> TEXT FOR ANALYSIS:
------------------------------------------------------------------------

Principal Component Analysis (PCA) is widely used for dimensionality reduction in hyperspectral imaging, genomics, and neurosciences. However, it suffers from computational bottlenecks in matrix multiplication and singular value decomposition (SVD). Prior PCA hardware accelerators either target only one of these stages, rely on High Level Synthesis (HLS) that limits microarchitectural optimizations or use fixed point datapaths with limited dataset scalability. There is a need for a unified PCA accelerator that is suitable for datasets of any input dimension. Hence, the proposed work presents MANOJAVAM, a scalable PCA accelerator fabric, unifying matrix multiplication and SVD in a single architecture. MANOJAVAM(T,S) comprises an S number of TxT TPU-style systolic arrays employing block streaming for high-throughput matrix multiplication. It further integrates a highly parallel Jacobian unit implementing the Jacobi method for SVD with pipelined CORDIC based rotations. A two tier cache hierarchy and mode-aware memory policies adapts to the distinct memory access patterns of covariance matrix and rotation computation. For demonstration, MANOJAVAM(4,8) is realized on a Xilinx Artix-7 FPGA, achieving a frequency of 200 MHz at 1.271W. MANOJAVAM(16,32) is realized on Xilinx Virtex-Ultrascale+ FPGA, achieving a frequency of 434 MHz at 16.957W. Benchmarking on real-world datasets reveals that MANOJAVAM(16,32) achieves up to a 22.75x speedup in SVD latency and a 42.14x reduction in total energy consumption compared to a high-performance NVIDIA A6000 GPU. The architecture offers a unified, scalable, and energy-efficient platform for large-scale data analytics in both high-performance and edge-computing environments.

------------------------------------------------------------------------

> PROVIDED DATA:
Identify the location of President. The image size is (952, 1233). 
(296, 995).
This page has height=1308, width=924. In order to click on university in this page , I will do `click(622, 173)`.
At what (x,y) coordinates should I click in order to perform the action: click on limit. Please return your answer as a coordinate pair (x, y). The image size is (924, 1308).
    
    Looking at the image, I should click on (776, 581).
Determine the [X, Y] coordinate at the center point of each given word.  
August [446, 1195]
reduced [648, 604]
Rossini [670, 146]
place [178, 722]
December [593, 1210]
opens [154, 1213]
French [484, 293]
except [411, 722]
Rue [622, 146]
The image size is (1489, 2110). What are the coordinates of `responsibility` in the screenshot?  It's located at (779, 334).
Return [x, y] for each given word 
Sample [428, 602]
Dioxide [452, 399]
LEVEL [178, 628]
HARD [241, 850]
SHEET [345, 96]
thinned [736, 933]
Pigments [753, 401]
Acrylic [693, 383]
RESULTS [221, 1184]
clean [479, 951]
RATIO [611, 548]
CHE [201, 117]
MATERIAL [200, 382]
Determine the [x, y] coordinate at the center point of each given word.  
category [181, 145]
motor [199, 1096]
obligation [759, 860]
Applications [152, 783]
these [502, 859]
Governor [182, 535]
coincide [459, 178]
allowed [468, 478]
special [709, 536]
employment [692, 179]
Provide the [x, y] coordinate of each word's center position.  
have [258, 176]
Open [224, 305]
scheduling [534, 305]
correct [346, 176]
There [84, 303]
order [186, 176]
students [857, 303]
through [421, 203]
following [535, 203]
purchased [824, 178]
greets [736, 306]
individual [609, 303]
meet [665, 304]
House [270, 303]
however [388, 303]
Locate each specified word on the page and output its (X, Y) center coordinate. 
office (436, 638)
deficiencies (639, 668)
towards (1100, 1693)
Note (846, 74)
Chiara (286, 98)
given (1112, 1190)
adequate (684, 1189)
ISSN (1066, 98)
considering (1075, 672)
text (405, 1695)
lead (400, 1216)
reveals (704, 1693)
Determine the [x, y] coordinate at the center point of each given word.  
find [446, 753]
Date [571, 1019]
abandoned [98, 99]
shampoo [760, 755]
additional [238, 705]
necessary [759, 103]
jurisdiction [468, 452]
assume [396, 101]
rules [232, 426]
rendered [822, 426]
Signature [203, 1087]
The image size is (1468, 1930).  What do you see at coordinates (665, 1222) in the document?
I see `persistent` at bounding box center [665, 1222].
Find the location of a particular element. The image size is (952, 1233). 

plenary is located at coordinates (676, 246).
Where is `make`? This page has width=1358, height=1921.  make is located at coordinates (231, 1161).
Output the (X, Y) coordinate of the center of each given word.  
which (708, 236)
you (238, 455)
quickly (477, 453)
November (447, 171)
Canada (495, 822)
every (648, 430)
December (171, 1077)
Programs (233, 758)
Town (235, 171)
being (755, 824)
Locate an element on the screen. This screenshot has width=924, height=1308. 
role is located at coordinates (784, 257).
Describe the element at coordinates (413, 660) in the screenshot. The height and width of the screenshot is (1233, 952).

------------------------------------------------------------------------

> APPLY WHAT YOU READ:
1. List the fields the text on the MANOJAVAM accelerator names as areas where Principal Component Analysis is widely used for dimensionality reduction.
2. Translate into German this sentence from the text on the MANOJAVAM accelerator: "There is a need for a unified PCA accelerator that is suitable for datasets of any input dimension."
3. According to the text on the MANOJAVAM accelerator, what frequency does MANOJAVAM(16,32) reach on the Xilinx Virtex-Ultrascale+ FPGA?

> RESPONSES TO THE TASKS:
1.
- hyperspectral imaging
- genomics
- neurosciences

2. Es besteht Bedarf an einem einheitlichen PCA-Beschleuniger, der für Datensätze jeder Eingabedimension geeignet ist.

3. 434 MHz